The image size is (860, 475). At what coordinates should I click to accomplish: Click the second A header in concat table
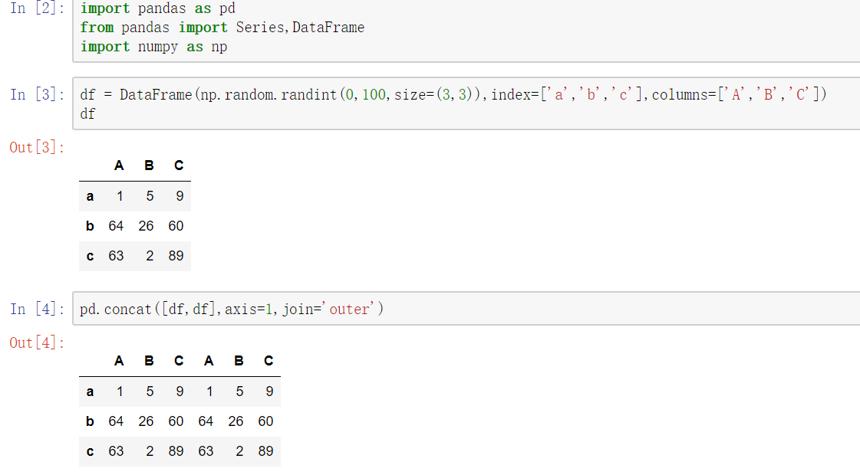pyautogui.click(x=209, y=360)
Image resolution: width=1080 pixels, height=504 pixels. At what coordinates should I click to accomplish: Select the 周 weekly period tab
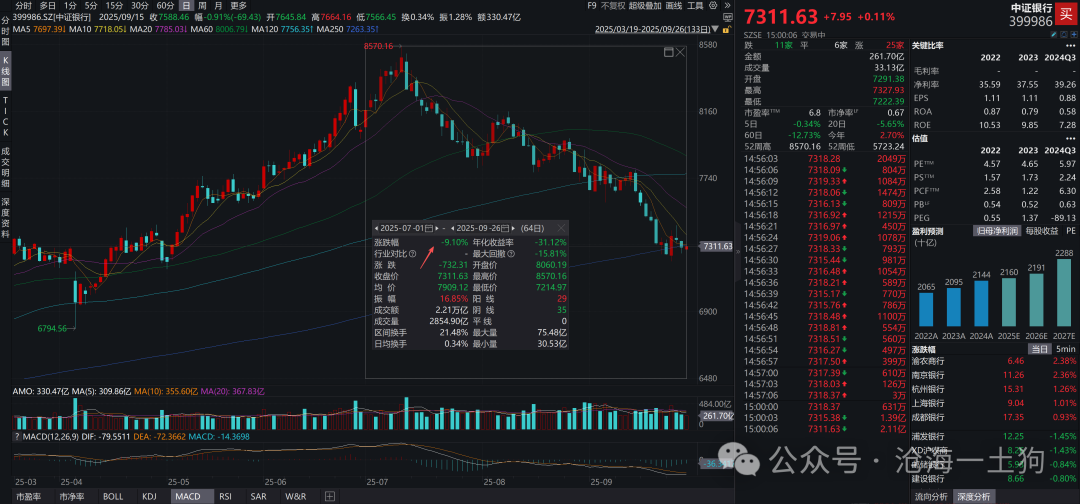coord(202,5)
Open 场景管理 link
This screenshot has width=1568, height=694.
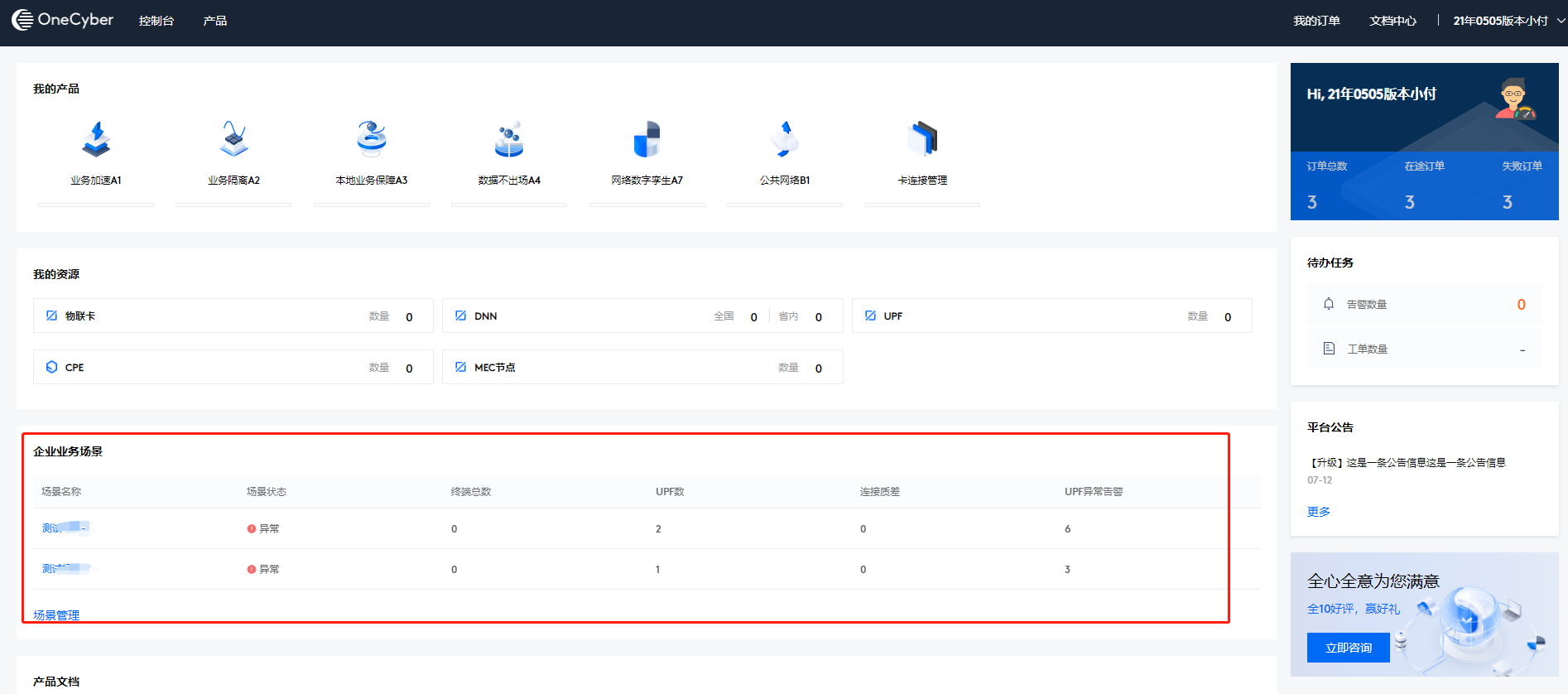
----------------
*Work to do*.
Can you lay out the rows above as a Markdown table with columns headed Line No. and Text, one row per line, with blank lines and the pictures left out?

*Task output*.
| Line No. | Text |
|---|---|
| 1 | The image size is (860, 475). At what coordinates should I click to accomplish: Click the second A header in concat table |
| 2 | pyautogui.click(x=209, y=360) |
| 3 | Image resolution: width=1080 pixels, height=504 pixels. At what coordinates should I click to accomplish: Select the 周 weekly period tab |
| 4 | coord(202,5) |
| 5 | Open 场景管理 link |
| 6 | This screenshot has width=1568, height=694. |